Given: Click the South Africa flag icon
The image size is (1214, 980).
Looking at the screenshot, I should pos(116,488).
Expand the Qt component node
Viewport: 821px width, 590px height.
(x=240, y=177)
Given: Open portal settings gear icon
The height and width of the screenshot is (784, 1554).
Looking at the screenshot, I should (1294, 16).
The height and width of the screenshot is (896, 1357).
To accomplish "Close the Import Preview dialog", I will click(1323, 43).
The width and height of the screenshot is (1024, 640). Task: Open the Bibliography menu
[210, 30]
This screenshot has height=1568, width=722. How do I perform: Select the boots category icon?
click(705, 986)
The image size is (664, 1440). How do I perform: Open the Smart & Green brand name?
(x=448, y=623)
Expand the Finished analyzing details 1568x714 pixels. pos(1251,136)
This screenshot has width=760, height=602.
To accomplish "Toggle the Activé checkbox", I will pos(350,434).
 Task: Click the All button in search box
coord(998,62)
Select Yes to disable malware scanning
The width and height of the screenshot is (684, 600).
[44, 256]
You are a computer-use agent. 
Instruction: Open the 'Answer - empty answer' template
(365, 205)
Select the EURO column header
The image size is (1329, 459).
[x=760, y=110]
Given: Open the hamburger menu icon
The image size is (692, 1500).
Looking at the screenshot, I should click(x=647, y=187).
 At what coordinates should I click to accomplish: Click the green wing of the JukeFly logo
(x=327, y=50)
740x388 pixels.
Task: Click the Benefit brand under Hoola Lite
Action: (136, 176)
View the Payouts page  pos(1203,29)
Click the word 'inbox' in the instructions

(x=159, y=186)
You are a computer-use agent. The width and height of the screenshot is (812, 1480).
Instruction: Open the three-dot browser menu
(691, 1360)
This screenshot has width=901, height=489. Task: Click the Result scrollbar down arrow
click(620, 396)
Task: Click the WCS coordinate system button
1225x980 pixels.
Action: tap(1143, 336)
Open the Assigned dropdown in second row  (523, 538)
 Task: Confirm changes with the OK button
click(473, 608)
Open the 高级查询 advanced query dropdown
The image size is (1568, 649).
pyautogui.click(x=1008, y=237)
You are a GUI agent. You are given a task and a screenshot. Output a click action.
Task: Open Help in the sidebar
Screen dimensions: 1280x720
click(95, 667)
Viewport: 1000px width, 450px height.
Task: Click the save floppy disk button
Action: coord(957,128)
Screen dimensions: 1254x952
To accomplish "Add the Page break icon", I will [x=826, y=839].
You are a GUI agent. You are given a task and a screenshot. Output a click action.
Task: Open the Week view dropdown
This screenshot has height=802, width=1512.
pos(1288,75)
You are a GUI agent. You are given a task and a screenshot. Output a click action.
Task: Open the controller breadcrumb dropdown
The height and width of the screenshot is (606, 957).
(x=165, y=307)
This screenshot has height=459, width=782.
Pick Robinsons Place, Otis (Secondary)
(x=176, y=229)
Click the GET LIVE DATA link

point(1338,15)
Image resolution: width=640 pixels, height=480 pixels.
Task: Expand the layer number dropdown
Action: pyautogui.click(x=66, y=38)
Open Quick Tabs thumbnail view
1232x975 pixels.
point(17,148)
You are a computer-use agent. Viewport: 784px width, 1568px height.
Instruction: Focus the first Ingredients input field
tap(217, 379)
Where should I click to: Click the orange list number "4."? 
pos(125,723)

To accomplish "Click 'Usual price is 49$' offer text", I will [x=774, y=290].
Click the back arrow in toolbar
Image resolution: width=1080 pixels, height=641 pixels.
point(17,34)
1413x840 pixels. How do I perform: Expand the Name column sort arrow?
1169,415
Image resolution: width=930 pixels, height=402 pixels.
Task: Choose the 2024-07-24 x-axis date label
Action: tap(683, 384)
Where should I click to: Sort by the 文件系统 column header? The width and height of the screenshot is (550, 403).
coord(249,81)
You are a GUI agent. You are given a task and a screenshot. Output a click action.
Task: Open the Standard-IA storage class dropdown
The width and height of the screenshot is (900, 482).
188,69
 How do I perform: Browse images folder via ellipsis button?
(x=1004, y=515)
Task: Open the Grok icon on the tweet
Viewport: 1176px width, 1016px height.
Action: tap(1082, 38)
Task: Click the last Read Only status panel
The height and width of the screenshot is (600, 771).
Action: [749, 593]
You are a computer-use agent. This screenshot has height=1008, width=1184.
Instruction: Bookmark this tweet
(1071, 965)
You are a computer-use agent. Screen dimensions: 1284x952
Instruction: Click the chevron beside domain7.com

▸ Task objective: I would like you to output every record exactly as written.

▸ Exercise answer:
Given: Click the South Africa flag icon
The image size is (1214, 980).
Looking at the screenshot, I should pos(116,488).
Expand the Qt component node
Viewport: 821px width, 590px height.
(x=240, y=177)
Given: Open portal settings gear icon
The height and width of the screenshot is (784, 1554).
Looking at the screenshot, I should (1294, 16).
The height and width of the screenshot is (896, 1357).
To accomplish "Close the Import Preview dialog", I will click(1323, 43).
The width and height of the screenshot is (1024, 640). Task: Open the Bibliography menu
[210, 30]
This screenshot has height=1568, width=722. How do I perform: Select the boots category icon?
click(705, 986)
The image size is (664, 1440). How do I perform: Open the Smart & Green brand name?
(x=448, y=623)
Expand the Finished analyzing details 1568x714 pixels. pos(1251,136)
This screenshot has width=760, height=602.
To accomplish "Toggle the Activé checkbox", I will pos(350,434).
 Task: Click the All button in search box
coord(998,62)
Select Yes to disable malware scanning
The width and height of the screenshot is (684, 600).
[44, 256]
You are a computer-use agent. 
Instruction: Open the 'Answer - empty answer' template
(365, 205)
Select the EURO column header
The image size is (1329, 459).
[x=760, y=110]
Given: Open the hamburger menu icon
The image size is (692, 1500).
Looking at the screenshot, I should click(x=647, y=187).
 At what coordinates should I click to accomplish: Click the green wing of the JukeFly logo
(x=327, y=50)
740x388 pixels.
Task: Click the Benefit brand under Hoola Lite
Action: (136, 176)
View the Payouts page  pos(1203,29)
Click the word 'inbox' in the instructions

(x=159, y=186)
You are a computer-use agent. The width and height of the screenshot is (812, 1480).
Instruction: Open the three-dot browser menu
(691, 1360)
This screenshot has width=901, height=489. Task: Click the Result scrollbar down arrow
click(620, 396)
Task: Click the WCS coordinate system button
1225x980 pixels.
Action: tap(1143, 336)
Open the Assigned dropdown in second row  (523, 538)
 Task: Confirm changes with the OK button
click(473, 608)
Open the 高级查询 advanced query dropdown
The image size is (1568, 649).
pyautogui.click(x=1008, y=237)
You are a GUI agent. You are given a task and a screenshot. Output a click action.
Task: Open Help in the sidebar
Screen dimensions: 1280x720
click(95, 667)
Viewport: 1000px width, 450px height.
Task: Click the save floppy disk button
Action: coord(957,128)
Screen dimensions: 1254x952
To accomplish "Add the Page break icon", I will [x=826, y=839].
You are a GUI agent. You are given a task and a screenshot. Output a click action.
Task: Open the Week view dropdown
This screenshot has height=802, width=1512.
pos(1288,75)
You are a GUI agent. You are given a task and a screenshot. Output a click action.
Task: Open the controller breadcrumb dropdown
The height and width of the screenshot is (606, 957).
(x=165, y=307)
This screenshot has height=459, width=782.
Pick Robinsons Place, Otis (Secondary)
(x=176, y=229)
Click the GET LIVE DATA link

point(1338,15)
Image resolution: width=640 pixels, height=480 pixels.
Task: Expand the layer number dropdown
Action: pyautogui.click(x=66, y=38)
Open Quick Tabs thumbnail view
1232x975 pixels.
point(17,148)
You are a computer-use agent. Viewport: 784px width, 1568px height.
Instruction: Focus the first Ingredients input field
tap(217, 379)
Where should I click to: Click the orange list number "4."? 
pos(125,723)

To accomplish "Click 'Usual price is 49$' offer text", I will [x=774, y=290].
Click the back arrow in toolbar
Image resolution: width=1080 pixels, height=641 pixels.
point(17,34)
1413x840 pixels. How do I perform: Expand the Name column sort arrow?
1169,415
Image resolution: width=930 pixels, height=402 pixels.
Task: Choose the 2024-07-24 x-axis date label
Action: tap(683, 384)
Where should I click to: Sort by the 文件系统 column header? The width and height of the screenshot is (550, 403).
coord(249,81)
You are a GUI agent. You are given a task and a screenshot. Output a click action.
Task: Open the Standard-IA storage class dropdown
The width and height of the screenshot is (900, 482).
188,69
 How do I perform: Browse images folder via ellipsis button?
(x=1004, y=515)
Task: Open the Grok icon on the tweet
Viewport: 1176px width, 1016px height.
Action: tap(1082, 38)
Task: Click the last Read Only status panel
The height and width of the screenshot is (600, 771).
Action: [749, 593]
You are a computer-use agent. This screenshot has height=1008, width=1184.
Instruction: Bookmark this tweet
(1071, 965)
You are a computer-use agent. Screen dimensions: 1284x952
Instruction: Click the chevron beside domain7.com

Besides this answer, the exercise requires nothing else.